Even then, it was another day before I heard the sound of the snowplough making its way down Kilnsgarthdale Lane. Of course, that was only the beginning, I still had to dig out my front path and my car, and that took me the best part of an afternoon, after which I was too exhausted to go anywhere. I phoned Heather, and she came by for dinner with the Indian takeaway I had been craving, and the previous weekend’s papers. She told me that the roads in and around town were still awful, and cars were slipping and sliding all over the place. The police were inundated with accidents, including a huge pile-up on the A1 near Scotch Corner. The A66, the main east–west artery in this part of the world, was, of course, closed.

For the next few days, the temperature fluctuated around freezing point, which made things even worse, as it had around Christmas. The snow would melt to slush during the day, and then freeze at night into miniature mountain ranges of ice. People slipped on the unshovelled pavements and broke arms and legs. Most stayed at home if they possibly could. Many of the services remained closed, including the libraries.

I made my way carefully into Richmond for the first time two days after Heather’s visit. I was stir crazy by then, and willing to risk even the roads for the cheer of a pint and a noisy pub. Not to mention Heather’s company for lunch.

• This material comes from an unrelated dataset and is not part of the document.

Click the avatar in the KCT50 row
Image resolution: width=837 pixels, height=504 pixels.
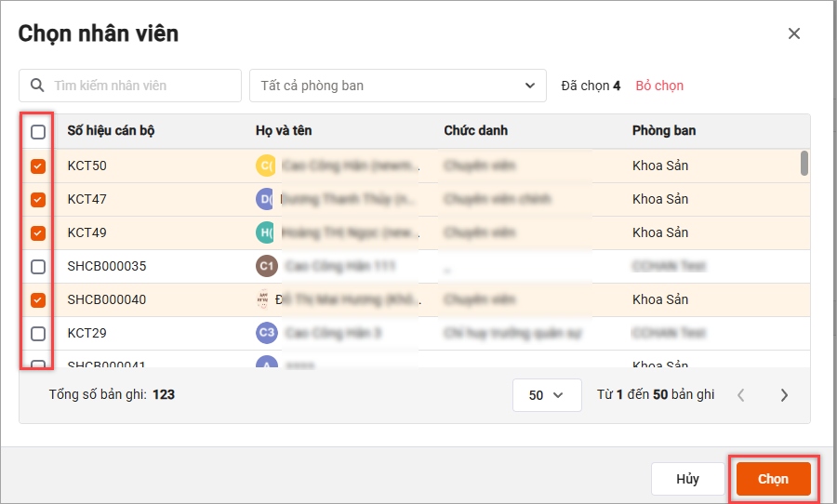[266, 166]
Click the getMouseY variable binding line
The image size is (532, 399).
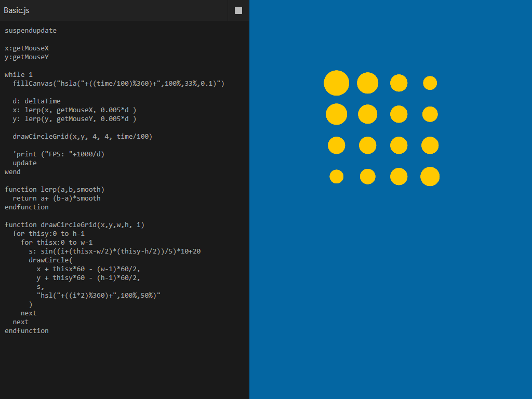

I bought a newspaper and settled down to wait for Heather with my pint of Black Sheep at a table in the dining area of the Black Lion, where a fire crackled in the hearth. It was quieter than I had expected. No tourists, no walkers. Most of the news was still taken up by stories of the weather, an English obsession, I had come to realise, and the rest with the economy – poor pre-Christmas sales, because of the weather, of course – as well as the occasional skirmish or massacre on a distant continent. Nothing newsworthy had happened in the USA, it seemed, except for a major snowstorm on the eastern seaboard, nothing new to Bostonians or New Yorkers.